=== Begin Enclosure ===

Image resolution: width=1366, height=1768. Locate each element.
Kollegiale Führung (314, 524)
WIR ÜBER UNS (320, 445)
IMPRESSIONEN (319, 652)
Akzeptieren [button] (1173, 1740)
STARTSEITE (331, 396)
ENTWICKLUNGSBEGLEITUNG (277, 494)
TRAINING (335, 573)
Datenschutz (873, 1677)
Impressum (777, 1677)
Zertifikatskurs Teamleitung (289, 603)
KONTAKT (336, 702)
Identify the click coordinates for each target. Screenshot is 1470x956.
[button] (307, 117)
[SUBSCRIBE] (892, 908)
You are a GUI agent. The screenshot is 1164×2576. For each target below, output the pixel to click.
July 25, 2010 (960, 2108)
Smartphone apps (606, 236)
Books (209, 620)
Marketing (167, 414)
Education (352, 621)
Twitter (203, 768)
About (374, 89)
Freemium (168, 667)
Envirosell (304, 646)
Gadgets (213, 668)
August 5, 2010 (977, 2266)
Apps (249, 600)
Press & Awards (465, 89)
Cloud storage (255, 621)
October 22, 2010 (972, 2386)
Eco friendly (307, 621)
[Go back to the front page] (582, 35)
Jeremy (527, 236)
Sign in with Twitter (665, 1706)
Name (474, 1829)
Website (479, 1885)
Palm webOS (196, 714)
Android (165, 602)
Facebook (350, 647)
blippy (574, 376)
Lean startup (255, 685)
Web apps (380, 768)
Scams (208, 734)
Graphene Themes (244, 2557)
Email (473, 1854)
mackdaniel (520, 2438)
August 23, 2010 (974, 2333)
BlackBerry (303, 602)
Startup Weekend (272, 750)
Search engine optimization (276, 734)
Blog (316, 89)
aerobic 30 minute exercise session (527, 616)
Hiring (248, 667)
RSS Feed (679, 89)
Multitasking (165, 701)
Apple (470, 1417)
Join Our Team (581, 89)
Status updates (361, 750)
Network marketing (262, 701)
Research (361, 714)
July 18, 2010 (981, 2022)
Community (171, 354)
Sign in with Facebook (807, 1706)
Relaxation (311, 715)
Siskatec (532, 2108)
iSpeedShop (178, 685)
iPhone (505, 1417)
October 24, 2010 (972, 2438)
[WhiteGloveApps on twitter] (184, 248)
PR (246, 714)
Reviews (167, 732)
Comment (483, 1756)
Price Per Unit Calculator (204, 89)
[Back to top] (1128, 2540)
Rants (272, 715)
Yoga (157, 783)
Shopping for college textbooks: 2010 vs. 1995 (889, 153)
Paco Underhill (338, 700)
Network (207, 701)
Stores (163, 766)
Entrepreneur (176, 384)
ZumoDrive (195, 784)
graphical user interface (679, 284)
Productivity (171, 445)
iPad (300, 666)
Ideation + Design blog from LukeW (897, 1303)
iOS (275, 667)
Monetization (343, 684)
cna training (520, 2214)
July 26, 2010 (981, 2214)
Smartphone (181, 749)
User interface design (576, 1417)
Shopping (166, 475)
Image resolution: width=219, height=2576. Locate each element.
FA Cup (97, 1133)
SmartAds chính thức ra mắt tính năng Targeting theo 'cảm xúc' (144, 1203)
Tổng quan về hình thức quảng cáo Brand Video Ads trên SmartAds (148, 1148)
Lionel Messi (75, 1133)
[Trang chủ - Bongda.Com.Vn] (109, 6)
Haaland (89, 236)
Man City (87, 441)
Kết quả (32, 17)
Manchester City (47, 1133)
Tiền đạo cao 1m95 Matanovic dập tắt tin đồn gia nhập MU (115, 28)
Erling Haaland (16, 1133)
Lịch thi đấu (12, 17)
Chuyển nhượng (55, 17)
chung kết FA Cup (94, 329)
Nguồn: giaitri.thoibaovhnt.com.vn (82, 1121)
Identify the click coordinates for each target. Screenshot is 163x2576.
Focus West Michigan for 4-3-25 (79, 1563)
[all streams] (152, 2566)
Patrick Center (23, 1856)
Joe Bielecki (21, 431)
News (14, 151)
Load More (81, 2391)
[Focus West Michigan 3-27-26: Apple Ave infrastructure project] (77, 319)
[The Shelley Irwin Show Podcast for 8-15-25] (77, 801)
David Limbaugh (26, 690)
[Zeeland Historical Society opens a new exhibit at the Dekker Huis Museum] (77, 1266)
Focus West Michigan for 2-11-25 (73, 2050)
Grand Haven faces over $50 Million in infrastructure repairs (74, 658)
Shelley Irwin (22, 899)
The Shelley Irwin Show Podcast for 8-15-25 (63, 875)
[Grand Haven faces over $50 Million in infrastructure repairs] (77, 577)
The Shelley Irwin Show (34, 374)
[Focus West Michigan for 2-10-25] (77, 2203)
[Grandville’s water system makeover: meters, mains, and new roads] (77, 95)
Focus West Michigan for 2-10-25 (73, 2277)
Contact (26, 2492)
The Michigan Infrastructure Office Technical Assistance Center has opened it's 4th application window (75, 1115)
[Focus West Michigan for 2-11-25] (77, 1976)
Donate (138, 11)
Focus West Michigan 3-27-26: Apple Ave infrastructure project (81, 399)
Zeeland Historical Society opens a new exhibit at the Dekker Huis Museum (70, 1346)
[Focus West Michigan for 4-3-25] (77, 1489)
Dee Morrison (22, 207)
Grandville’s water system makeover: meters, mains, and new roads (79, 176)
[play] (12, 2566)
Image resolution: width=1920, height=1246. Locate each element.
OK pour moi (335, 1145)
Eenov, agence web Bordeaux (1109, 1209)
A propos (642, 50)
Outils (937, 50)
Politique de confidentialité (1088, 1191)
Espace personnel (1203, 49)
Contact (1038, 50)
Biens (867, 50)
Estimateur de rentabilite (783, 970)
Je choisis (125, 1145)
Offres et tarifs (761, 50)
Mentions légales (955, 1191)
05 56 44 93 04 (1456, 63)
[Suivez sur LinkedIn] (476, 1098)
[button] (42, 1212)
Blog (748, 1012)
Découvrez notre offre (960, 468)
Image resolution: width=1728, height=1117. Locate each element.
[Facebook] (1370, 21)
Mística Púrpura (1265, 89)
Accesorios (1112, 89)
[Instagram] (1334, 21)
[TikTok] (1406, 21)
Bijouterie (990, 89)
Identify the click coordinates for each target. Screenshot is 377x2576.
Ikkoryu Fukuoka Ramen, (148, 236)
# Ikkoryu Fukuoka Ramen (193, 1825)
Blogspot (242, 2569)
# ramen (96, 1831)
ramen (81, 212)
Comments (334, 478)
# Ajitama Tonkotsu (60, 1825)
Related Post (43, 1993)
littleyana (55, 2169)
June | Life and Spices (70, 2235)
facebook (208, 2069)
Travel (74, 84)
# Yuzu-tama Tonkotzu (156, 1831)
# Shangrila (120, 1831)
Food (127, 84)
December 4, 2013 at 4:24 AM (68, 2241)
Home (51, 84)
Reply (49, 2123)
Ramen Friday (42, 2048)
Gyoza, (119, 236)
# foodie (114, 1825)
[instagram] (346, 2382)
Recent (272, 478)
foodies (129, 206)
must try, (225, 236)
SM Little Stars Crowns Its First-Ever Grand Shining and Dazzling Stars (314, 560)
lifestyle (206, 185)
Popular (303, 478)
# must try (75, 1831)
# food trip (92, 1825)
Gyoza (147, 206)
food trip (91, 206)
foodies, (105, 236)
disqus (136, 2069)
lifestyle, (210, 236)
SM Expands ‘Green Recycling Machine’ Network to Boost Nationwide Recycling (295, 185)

=== End Enclosure ===

YOUR GOAL: Repeat the entries above verbatim, but only from the line that has "graphical user interface (679, 284)" down to the line that has "Joe Bielecki (21, 431)", inclusive.

EXERCISE RESPONSE:
graphical user interface (679, 284)
Productivity (171, 445)
iPad (300, 666)
Ideation + Design blog from LukeW (897, 1303)
iOS (275, 667)
Monetization (343, 684)
cna training (520, 2214)
July 26, 2010 (981, 2214)
Smartphone (181, 749)
User interface design (576, 1417)
Shopping (166, 475)
Image resolution: width=219, height=2576. Locate each element.
FA Cup (97, 1133)
SmartAds chính thức ra mắt tính năng Targeting theo 'cảm xúc' (144, 1203)
Tổng quan về hình thức quảng cáo Brand Video Ads trên SmartAds (148, 1148)
Lionel Messi (75, 1133)
[Trang chủ - Bongda.Com.Vn] (109, 6)
Haaland (89, 236)
Man City (87, 441)
Kết quả (32, 17)
Manchester City (47, 1133)
Tiền đạo cao 1m95 Matanovic dập tắt tin đồn gia nhập MU (115, 28)
Erling Haaland (16, 1133)
Lịch thi đấu (12, 17)
Chuyển nhượng (55, 17)
chung kết FA Cup (94, 329)
Nguồn: giaitri.thoibaovhnt.com.vn (82, 1121)
Identify the click coordinates for each target. Screenshot is 163x2576.
Focus West Michigan for 4-3-25 (79, 1563)
[all streams] (152, 2566)
Patrick Center (23, 1856)
Joe Bielecki (21, 431)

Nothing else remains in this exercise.